*Text excerpt*
-- begin --
Skip to content

Short-circuit the check-hooks-apply hook #2935

Description

@mxr

search you tried in the issue tracker

check-hooks-apply

describe your actual problem

I was looking at the implementation of check_hooks_apply and noticed that while the filenames_for_hook function returns multiple matching files, the caller is only interested in whether the tuple is empty or not. I was curious if short-circuiting would have any benefit:

I prototyped a function Classifier.any_filenames_for_hook which short-circuits:

	def any_filenames_for_hook(self, hook: Hook) -> bool:
	    include_re, exclude_re = re.compile(hook.files), re.compile(hook.exclude)
	    types, types_or, exclude_types = (
	        frozenset(hook.types),
	        frozenset(hook.types_or),
	        frozenset(hook.exclude_types),
	    )
-- end --
*Rows*
-- begin --
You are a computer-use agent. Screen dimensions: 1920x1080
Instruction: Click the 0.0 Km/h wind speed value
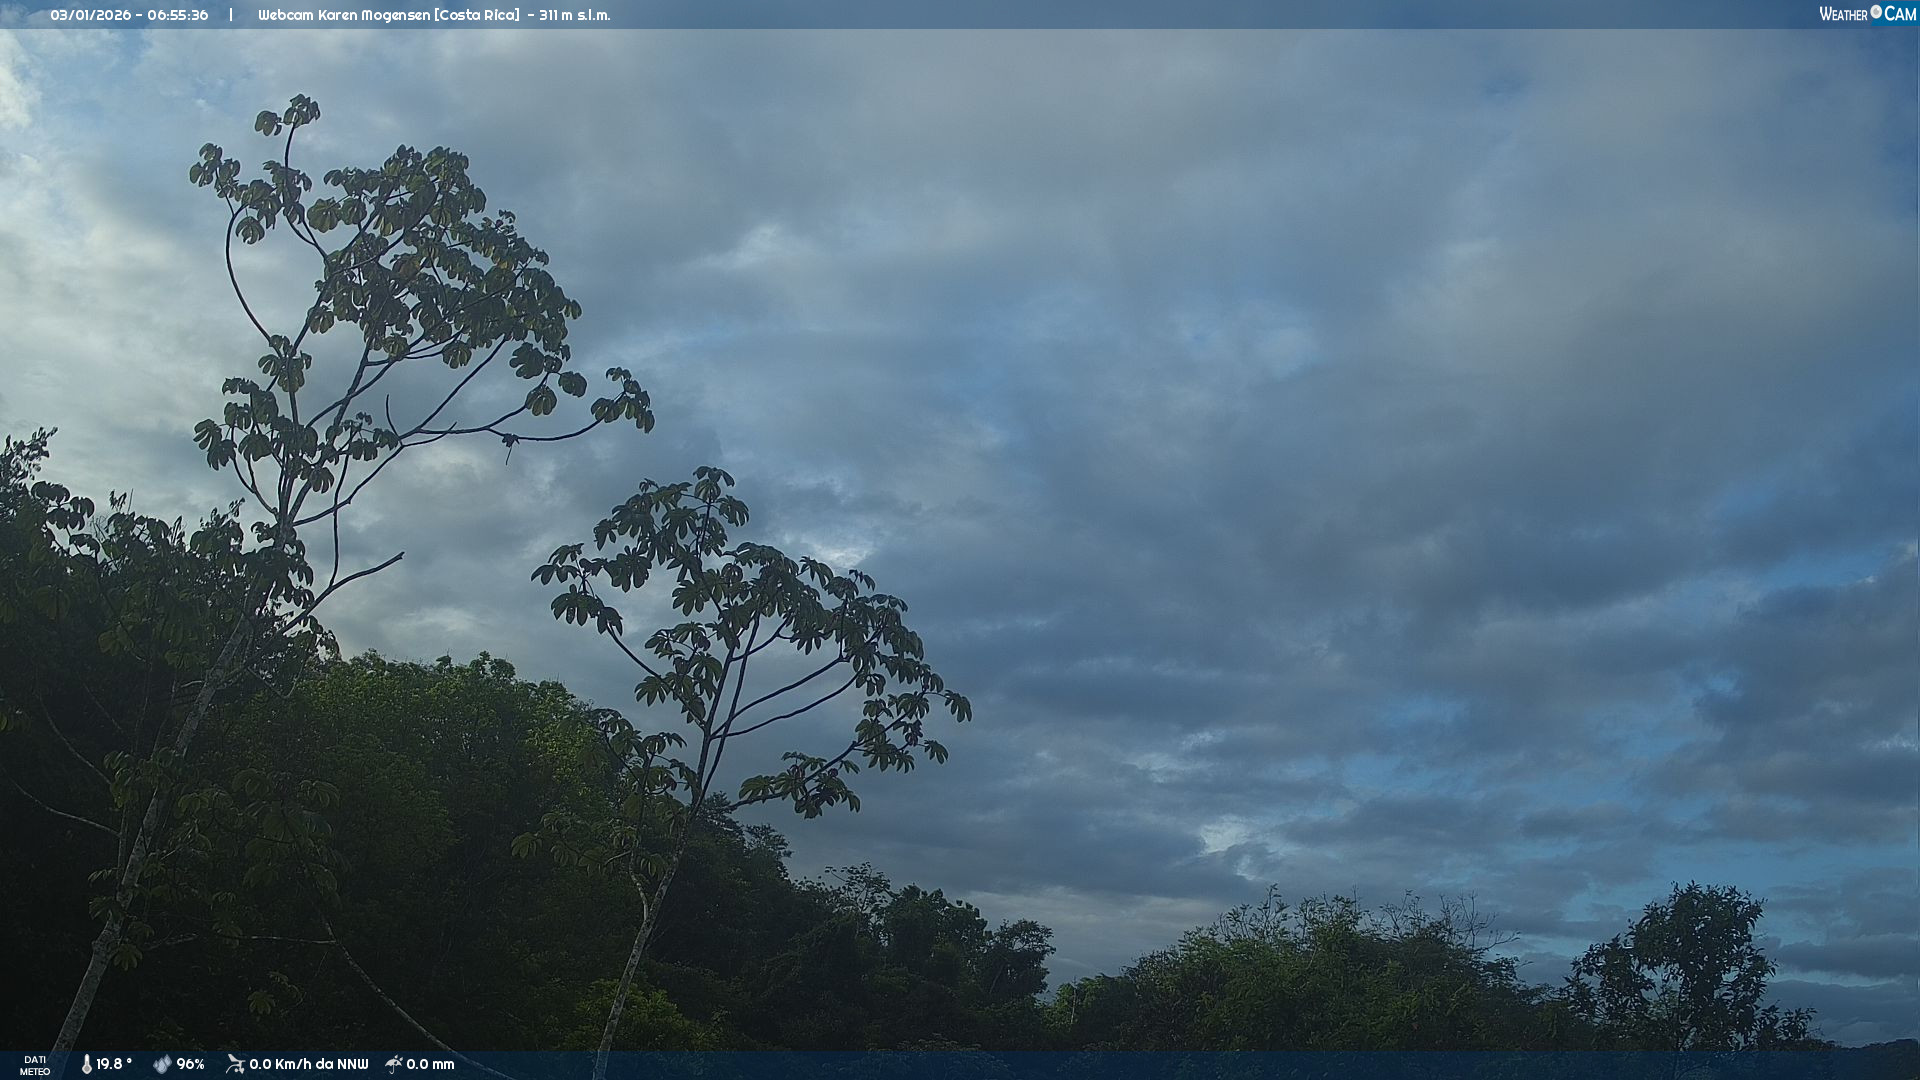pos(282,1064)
-- end --
-- begin --
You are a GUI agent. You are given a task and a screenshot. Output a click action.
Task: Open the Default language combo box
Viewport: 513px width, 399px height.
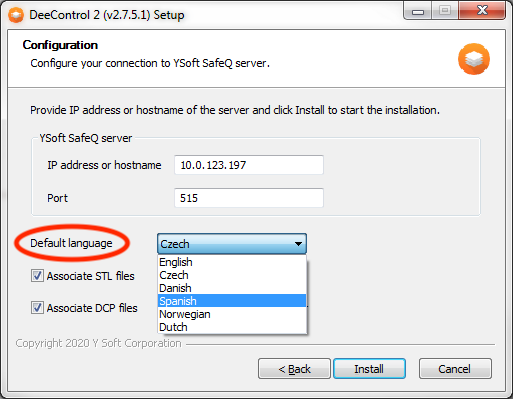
-- end --
*Required actions*
1. Check each statement against the issue about the check-hooks-apply hook. For each one, answer yes or no and quote the words of the issue that decide it.
(a) The filenames_for_hook function returns multiple matching files.
(b) The caller of filenames_for_hook makes use of every matching file it receives.
(c) The prototyped function is named Classifier.any_filenames_for_hook.
2. In the issue about the check-hooks-apply hook, what return type is annotated on the prototyped any_filenames_for_hook function?
3. Write the next part of the issue about the check-hooks-apply hook, picking up after the last line of code shown.

*Results*
1.
(a) Yes: "the filenames_for_hook function returns multiple matching files"
(b) No: "the caller is only interested in whether the tuple is empty or not"
(c) Yes: "I prototyped a function Classifier.any_filenames_for_hook which short-circuits"

2. It is annotated to return bool.

3.
	    for i, name in enumerate(self.filenames):
	        if include_re.search(name) and not exclude_re.search(name):
	            return True
	
	        tags = self._types_for_file(name)
	        if (
	            tags >= types
	            and (not types or tags & types_or)
	            and not tags & exclude_types
	        ):
	            return True
	
	    return False
     for hook in all_hooks(config, Store()):
         if hook.always_run or hook.language == 'fail':
             continue
-        elif not classifier.filenames_for_hook(hook):
+        elif not classifier.any_filenames_for_hook(hook):
             print(f'{hook.id} does not apply to this repository')
             retv = 1

Just to try it out, I applied this change in my pre-commit install directory and profiled with hyperfine on a local repo. The repo has about 12000 files. The short-circuit version ran about 20% faster. I also added logging and saw the short-circuit version cut out after ~26 files, whereas the existing version looks at all 12000.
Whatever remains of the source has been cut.